Officially opened in 1939, the reservoir today provides water to roughly 135,000 people in the Forth valley and surrounding areas and is over 3 miles long.
There’s plenty to do while you’re here, including mountain biking trails, walks along the reservoir and into the surrounding woodland maintained by Forestry and Land Scotland, and even a reconstructed medieval fort to visit!
Planning Your Visit
By Car: Exit the M80 at Junction 7 onto the A803, following signs for Denny (A872). Once on the A872, follow the road for one mile then turn left to stay on the A872. After one mile, turn left at the sign for Fintry B818. Continue along the B818 for 8 miles. You will reach the Forestry Land operated car park on your left. The reservoir is just beyond this. We ask visitors to park in this car park.
Please plan your visit ahead and be prepared with alternative arrangements if no parking is available on site. Unfortunately, there are currently no public transport routes to the reservoir.
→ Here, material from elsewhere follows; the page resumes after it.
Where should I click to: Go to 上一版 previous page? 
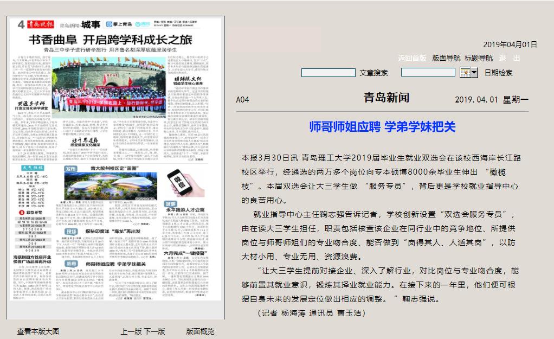click(x=131, y=331)

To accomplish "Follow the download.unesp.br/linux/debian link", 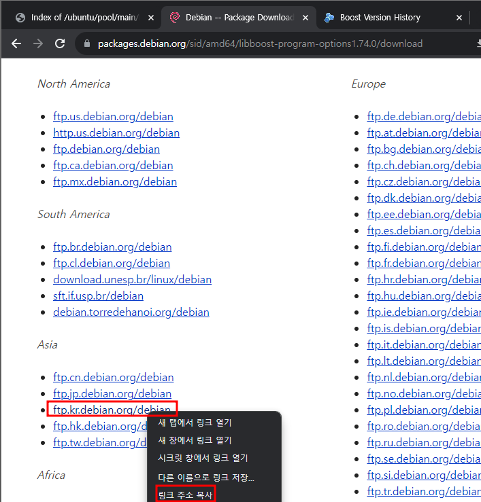I will tap(132, 280).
- Toilets, operated by Forestry and Land Scotland
- Car park operated by Forestry and Land Scotland
- Picnic Area
- There are pathways, but many of them are rough and can be muddy after periods of rain. Suggested walks at site can be found on the Walk Highland and Forestry Land websites
- Trout fishing
- Don’t miss the Duncarron Medieval Fort located near to the car park
Safety and Respect
Operations: The reservoirs are a working site and as a result, operational activity is often taking place. If there is a chance work could impact your visit, details will be shared via this webpage.
Water Safety: Carron Valley also has an air curtain next to the dam structure at the east end of the site. This is an important water quality feature which releases millions of bubbles, aerating the water to disperse potential impurities like algae. But these bubbles create negative buoyancy, so if you swam into this area, you would struggle to stay afloat. That goes for boats too. We ask visitors to stay away from these, and any other operational infrastructure, if taking to the water.
Find more information on water safety at reservoirs here.
Camping: While wild camping is enabled through the Scottish Outdoor Access Code, this should not take place near any housing. Fires should be small, ideally using a stove, and not be under the tree canopy. Wild camping is lightweight and leaves absolutely no trace.
Respect for Others: The reservoirs are enjoyed by a wide range of visitors. Everyone has a right to access, and we ask that everyone exercises their rights respectfully and responsibly.
Antisocial behaviour has been an issue at this reservoir and will not be tolerated. Regular patrols by Police Scotland take place and any concerns should be reported to them directly.